No theoretical guarantees for WTM: The consistency of CV-based informative source detection (i.e., high-probability guarantee that \(\mathcal{I} = \hat{\mathcal{I}}\)) remains an open problem.
Loose variance inflation upper bound: In the non-simultaneously diagonalizable case, the upper bound contains a \((\lambda_p^{(q)})^{-1}\) term that may be large; finer covariance structure analysis is needed.
Restricted to linear regression: The MNI analysis assumes a linear model; discussion of transfer learning for benign overfitting in deep networks is limited to a preliminary NTK-level treatment.
Limitation of isotropic analysis: The exact results in Theorem 1 and Corollary 1 apply only to isotropic covariance with Gaussian design.
Multi-source correlations not exploited: Correlations among source tasks are not modeled; WTM simply applies independent per-source training followed by weighted aggregation.
RKHS extension unverified: The paper discusses a Transfer MNI extension to minimum-RKHS-norm interpolators, but theoretical analysis and experiments remain incomplete.
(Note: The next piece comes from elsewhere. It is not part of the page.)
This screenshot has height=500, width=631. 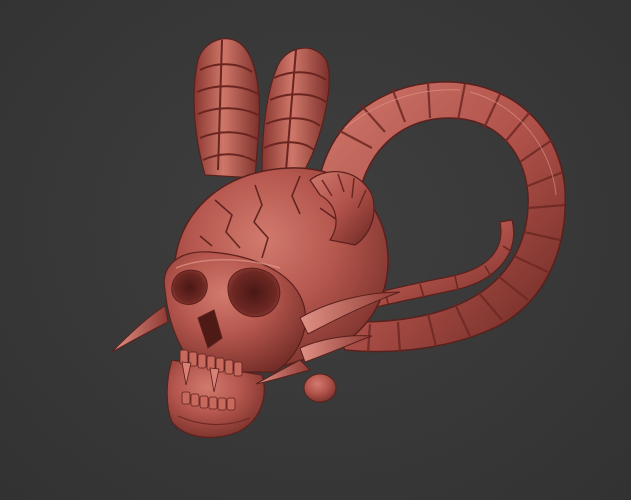 What do you see at coordinates (190, 287) in the screenshot?
I see `eye-socket-left` at bounding box center [190, 287].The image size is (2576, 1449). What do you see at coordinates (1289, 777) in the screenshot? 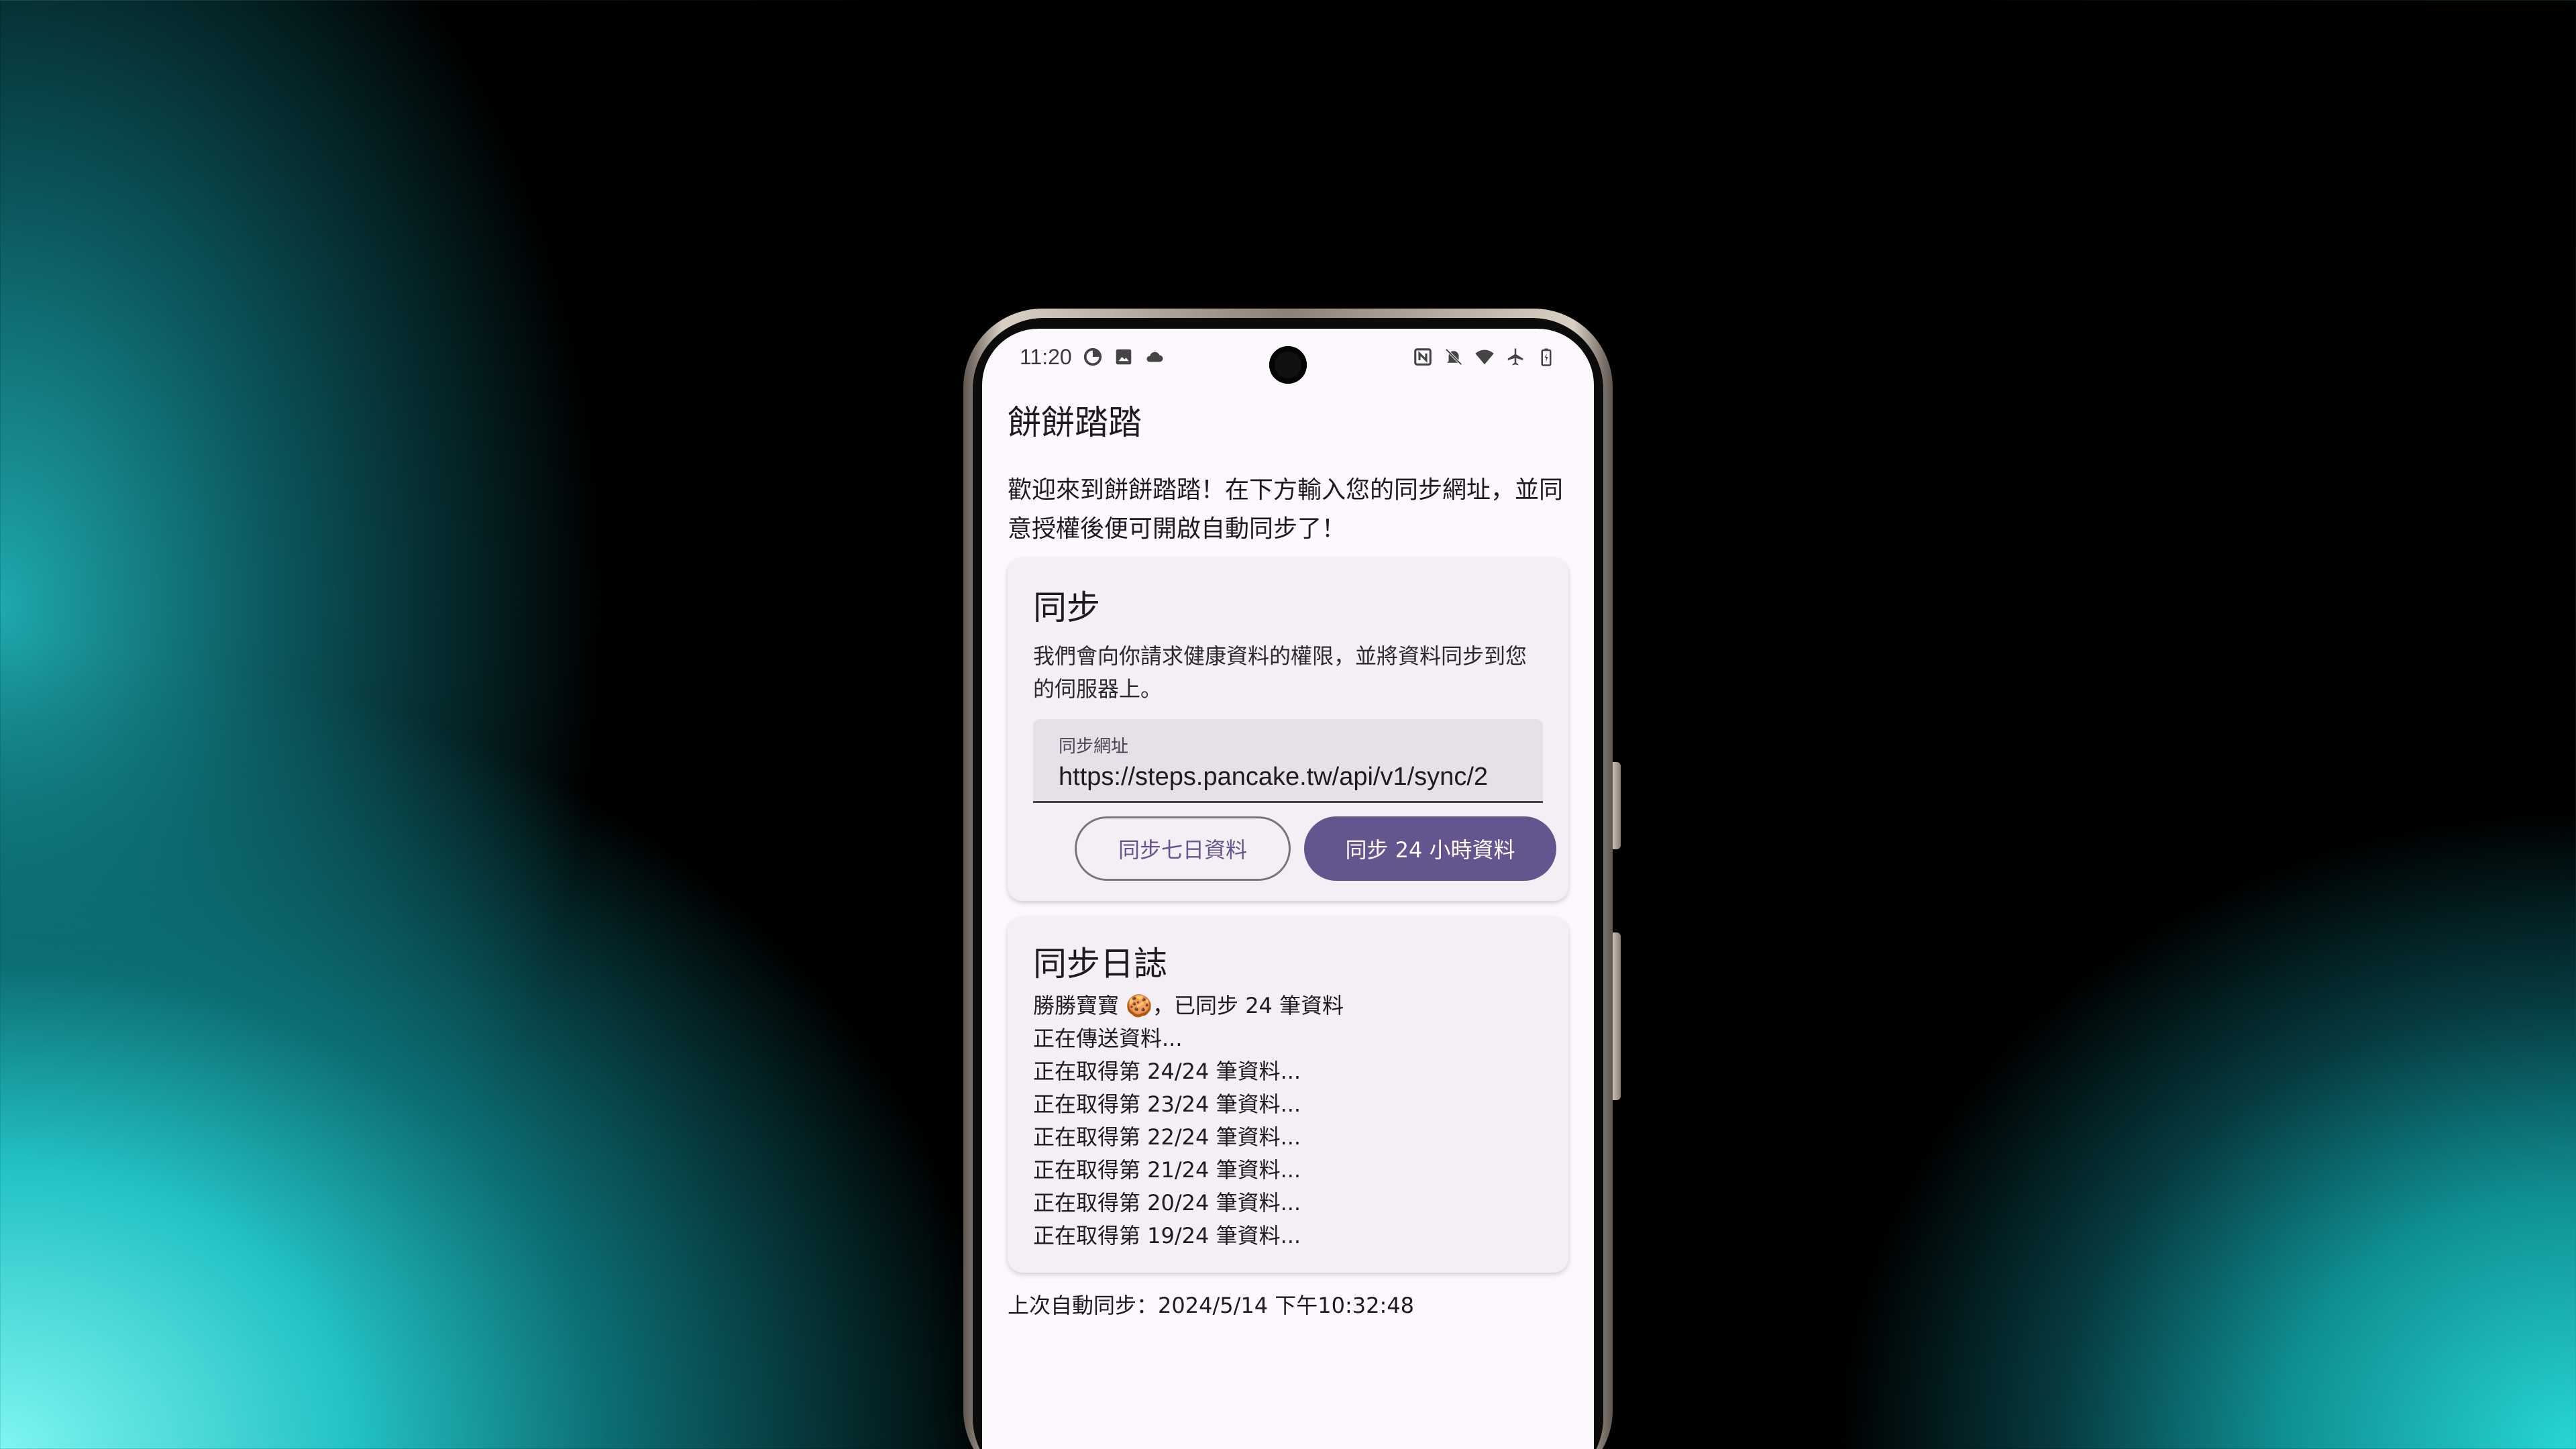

Bartlett et al. (2020): Established the non-asymptotic theoretical foundation for single-task MNI benign overfitting (effective rank condition); the present work inherits and extends this framework to transfer learning.
Song et al. (2024) Pooled-MNI: Pools all data to train a single MNI, which is highly sensitive to distributional shift; the late-fusion architecture of TM is substantially more robust.
Mallinar et al. (2021): Studied an OOD setting without using target data for training; this work fine-tunes using target data.
Wu et al. (2023) SGD transfer: Pre-training and fine-tuning via SGD, without considering model shift and focusing on the underparameterized regime; the present work targets the overparameterized setting.
Tahir et al. (2024): Quantifies model shift via cosine similarity but relies on explicit regularization; this work provides exact analysis within an implicit regularization framework.
Tian & Feng (2024): CV-based source transferability detection for GLMs (explicit regularization); this work extends the idea to the benign overfitting setting.

Rating¶

Novelty: ⭐⭐⭐⭐ — First systematic study of MNI-based transfer learning; the decomposition mechanism is elegant and the free lunch covariate shift concept is novel.
Experimental Thoroughness: ⭐⭐⭐⭐ — Covers both benign overfitting and harmless interpolation settings, multiple shift combinations, and 50 independent replications.
Writing Quality: ⭐⭐⭐⭐⭐ — Theoretical framework is complete and well-structured, progressing from isotropic to general covariance in a clear and coherent manner.
Value: ⭐⭐⭐⭐ — Fills a theoretical gap in overparameterized transfer learning, though the restriction to linear models limits broader practical impact.